Beef Market Advisor

Monday, April 26, 2004

Three Cardinal Rules To Profitable Cattle Feeding

Cattle-Fax's Duane Lenz says three factors have proven to be useful in planning market strategies, market aggressiveness, and forecasting price trends and patterns:

Are, the fed cattle currently moving out of feedlots selling at a profit or loss?

Will cattle being purchased and placed on feed breakeven at or below the price that fed cattle are current-selling for on the open market?

Is the relationship between cash and futures normal? Or, is the futures market premium to the cash market or higher relative to cash than normal?
It's not uncommon that one, and sometimes even two, of these factors are negative (compared to normal).

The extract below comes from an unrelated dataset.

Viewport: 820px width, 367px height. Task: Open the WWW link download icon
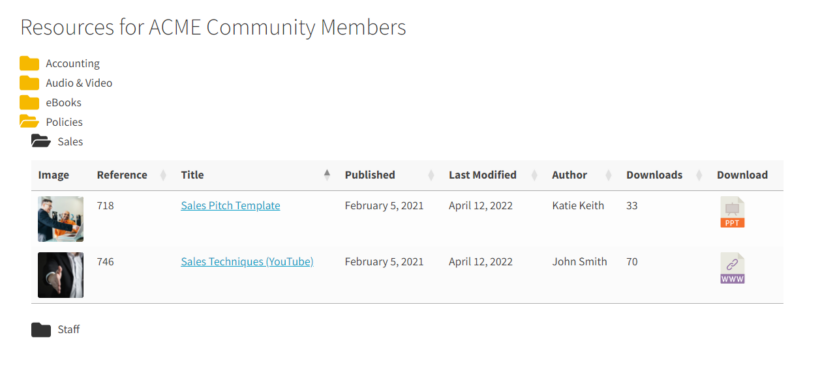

"This suggests we must monitor the situation very closely, as it could lead to a major currentness and carry-over problem," Lenz explains.

During the past 25 years, in each instance when all three of these factors were negative (sending the wrong message to producers), the end result in the market was the same.

Large, front-end number.
Major feeding losses in dollar terms.
Increasing fed-cattle weights.
Increased days on feed.
Large carryover problems.

Lenz says this occurred in 1974, 1985, 1991, 1994, 1998 and 2001. In other years when at least two of these factors occurred, the result was similar but the time period affected was shortened significantly.

Watching The Markets

Much can be gleaned from watching the major market factors, They can give an excellent read on the overall market psychology. They can also help determine how aggressive one wants to be in a cash market when buying feeders or selling feds.

"Just as important, if all these factors are negative, it suggests extreme caution in planning cash market purchases and an aggressive posture to risk-management programs," Lenz says.

If you're selling feeder cattle or calves, these same principles apply.
For example, September 1993 through April 1994 was a great time period to aggressively sell cash inventory. That's because all these factors told us what was inevitable for the summer of 1994.

"If you're a professional cattle feeder building a disciplined approach to managing risk, these principles could be applied," Lenz concludes. "There will be times when you miss purchasing cattle for a profitable turn in the feedlot, because two out of three of the factors were negative."

However, if you use an approach like this when all three factors are negative, you won't be burned in years when major feeding losses are suffered, like 1994 and 1998.